When you look more closely at the "good" schools in poor districts that get so much attention in media there is often a bottle-neck in the student population, only motivated parents with extra time income or passion are able to get their kids in to these schools. And that's what makes them good schools. It has nothing to do with the textbooks, teacher pay schemes, or charismatic catch-phrase-spouting principals. Also in the end the improvements are hardly ever that big. You might read that the new "Promise-Hope-Leadership Accountability Academy Charter School" has reading scores 20% higher than the rest of the ghetto! But, they don't dare compare it to that suburban public school that sends 96% of graduates to four year colleges.
Injured communities have injured schools. But people so rarely express this explicitly. Instead we are meant to believe that if we could just spend the money "differently" if the kids have on uniforms, or if they don't have on uniforms, if the teachers are more strict or if they are more compassionate, or maybe if the walls are a different color then, some kind of magic will happen.
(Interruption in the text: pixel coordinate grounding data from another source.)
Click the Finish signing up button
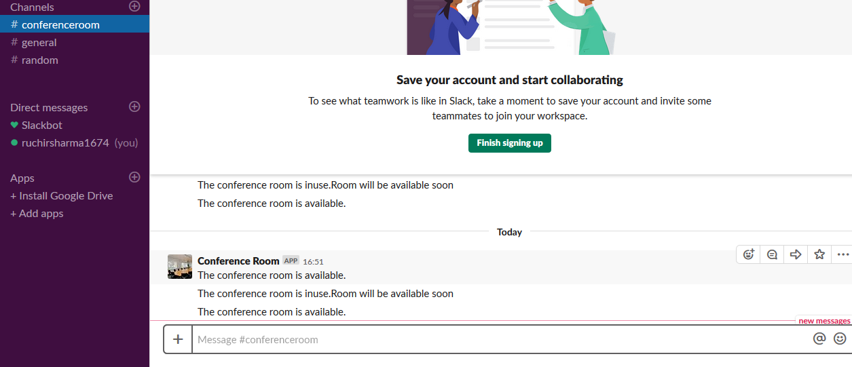 pyautogui.click(x=509, y=143)
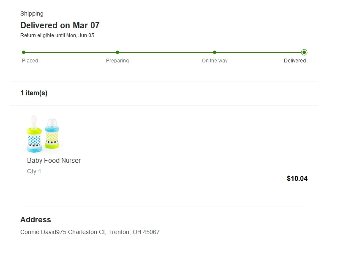Click the Placed step label

(x=30, y=61)
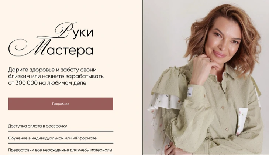Expand "Обучение в индивидуальном или VIP формате"

tap(61, 138)
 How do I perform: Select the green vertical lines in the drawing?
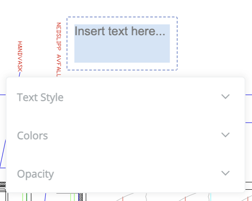(x=24, y=197)
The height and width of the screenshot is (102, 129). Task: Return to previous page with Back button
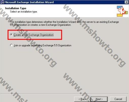point(82,99)
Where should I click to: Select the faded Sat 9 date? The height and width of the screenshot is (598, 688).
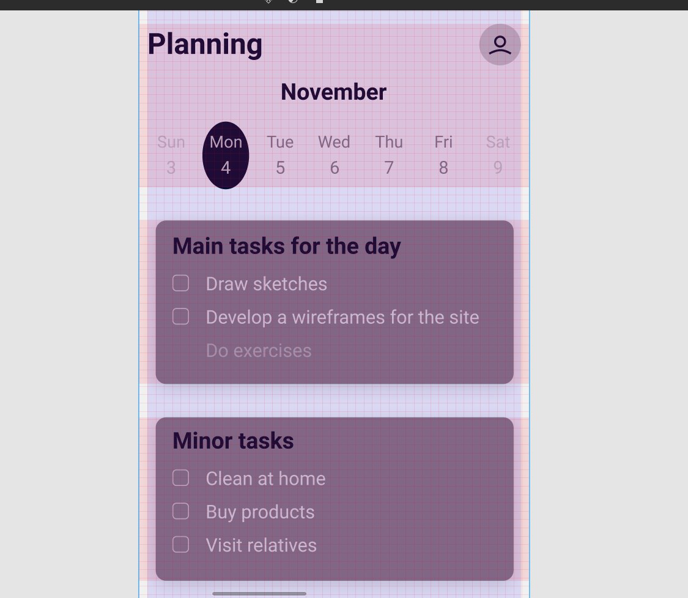pyautogui.click(x=498, y=155)

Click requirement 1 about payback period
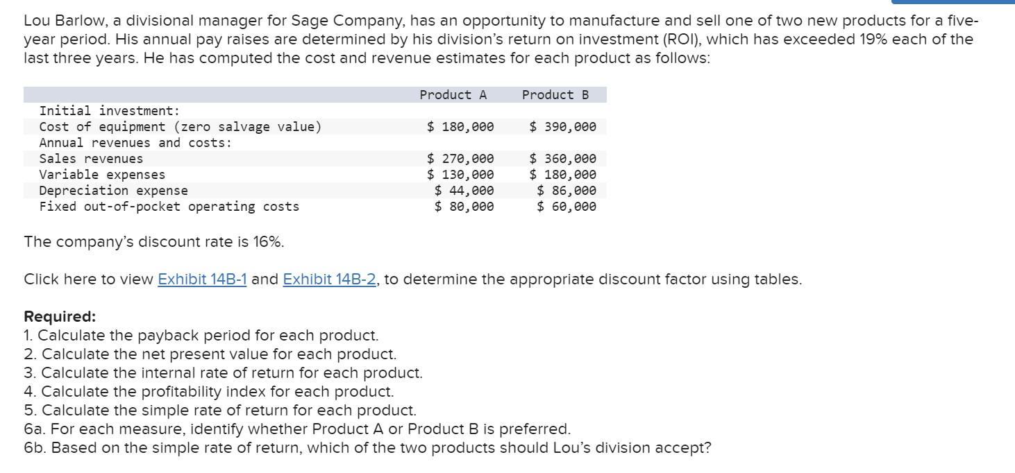click(201, 336)
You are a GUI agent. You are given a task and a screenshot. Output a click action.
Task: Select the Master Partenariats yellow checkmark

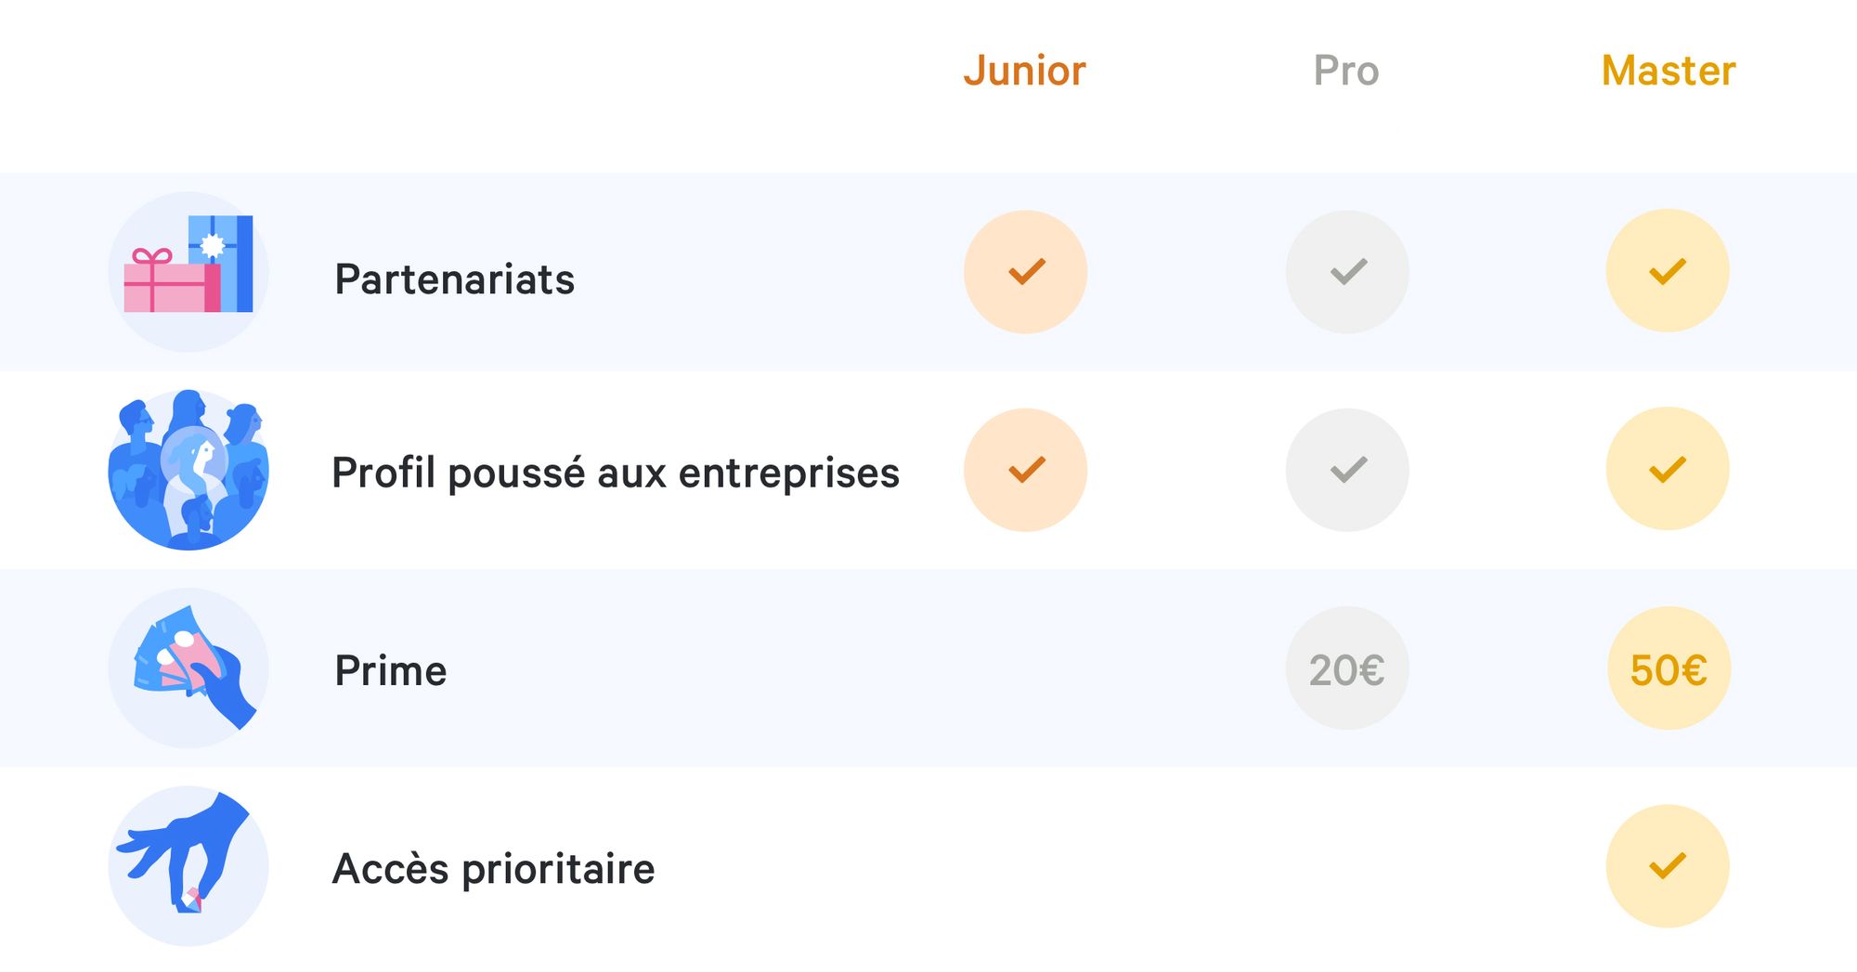coord(1668,270)
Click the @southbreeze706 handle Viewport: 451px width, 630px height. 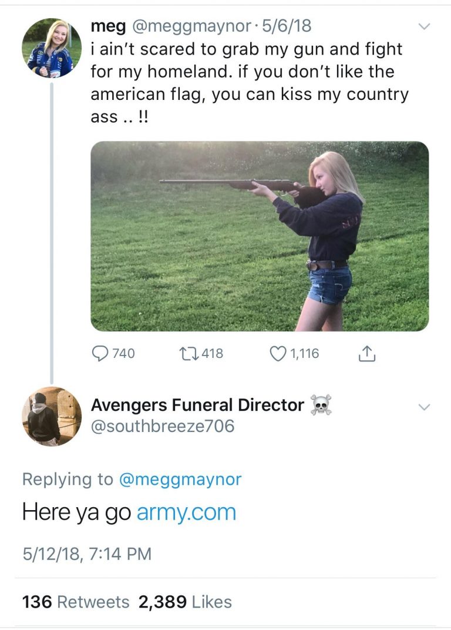[162, 426]
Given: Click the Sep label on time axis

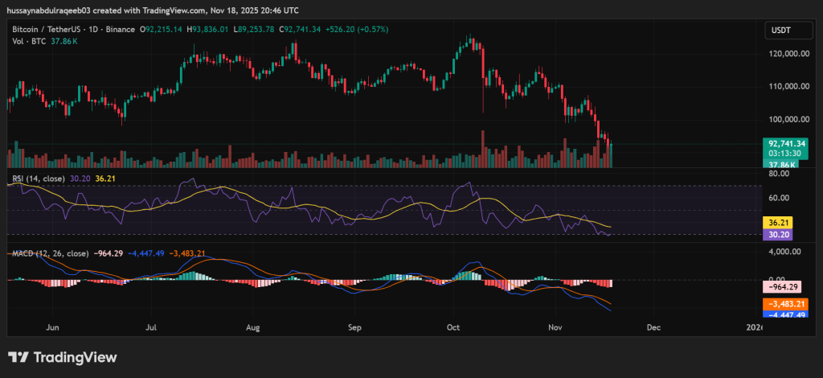Looking at the screenshot, I should point(354,328).
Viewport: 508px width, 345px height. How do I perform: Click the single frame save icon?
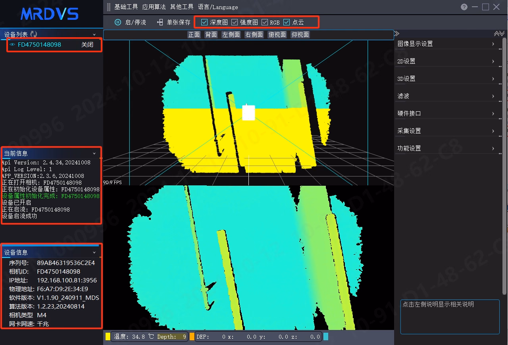pyautogui.click(x=160, y=23)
Don't get me wrong there are improvements to be made, but to take a population of young people under the stresses of poverty, violence, parents who work too much and who are not home enough, poor social services, places where the police are as scary as the criminals, bad parks, bad public transit, stingy welfare benefits, bad public housing and overpriced tenements, inadequate health care, toothaches that never see the dentist, pay day loan sharks, casual racism, explicit racism in hiring practices, inadequate reproductive freedom, crappy "bodegas" instead of grocery stores, gangs, rich kids who come to the ghetto to buy drugs, highways that pollute the air giving half the kids asthma and raising the risk of young people getting hit by cars, no safe place to play outside, short childhoods where boys are treated like little men, you take all of this stress and all of this BS-- but then you go to the school and say "you know what the problem REALLY is? These clases are 50 min long the should by 45min long. That will fix it." It's absurd.
And it's always city kids who get experimented on with crazy new school ideas-- I mean, what's there isn't working so why not try, huh?... oh ANYTHING. Let's try getting rid of extracurricular activities and putting them in math class for two hours every single day-- or let's try paying students for grades. Yeah. Or I know... what if it's like survivor and you fire half of the teachers every two years based on the student's test scores! Let's try that! Experimental schools should be restricted to student populations that are stable and well off-- prove that it works first THEN try it on the most vulnerable. Is that too much to ask?
This isn't as mysterious as some people pretend. If you are willing to talk frankly about social class (and most people aren't for some reason) it becomes a lot easier to address the problem. And that's when you find out what no one wants to hear: we need to invest more money in social services and schools to make them better.
But, I think most people would rather hear that it can all be fixed with an "innovate new teaching method" or "computers" or some such BS. As long as their kid doesn't have to go to a school like that, it's musch easier to assume that the teachers and students and parents simply aren't trying hard enough-- and if they did everything would change.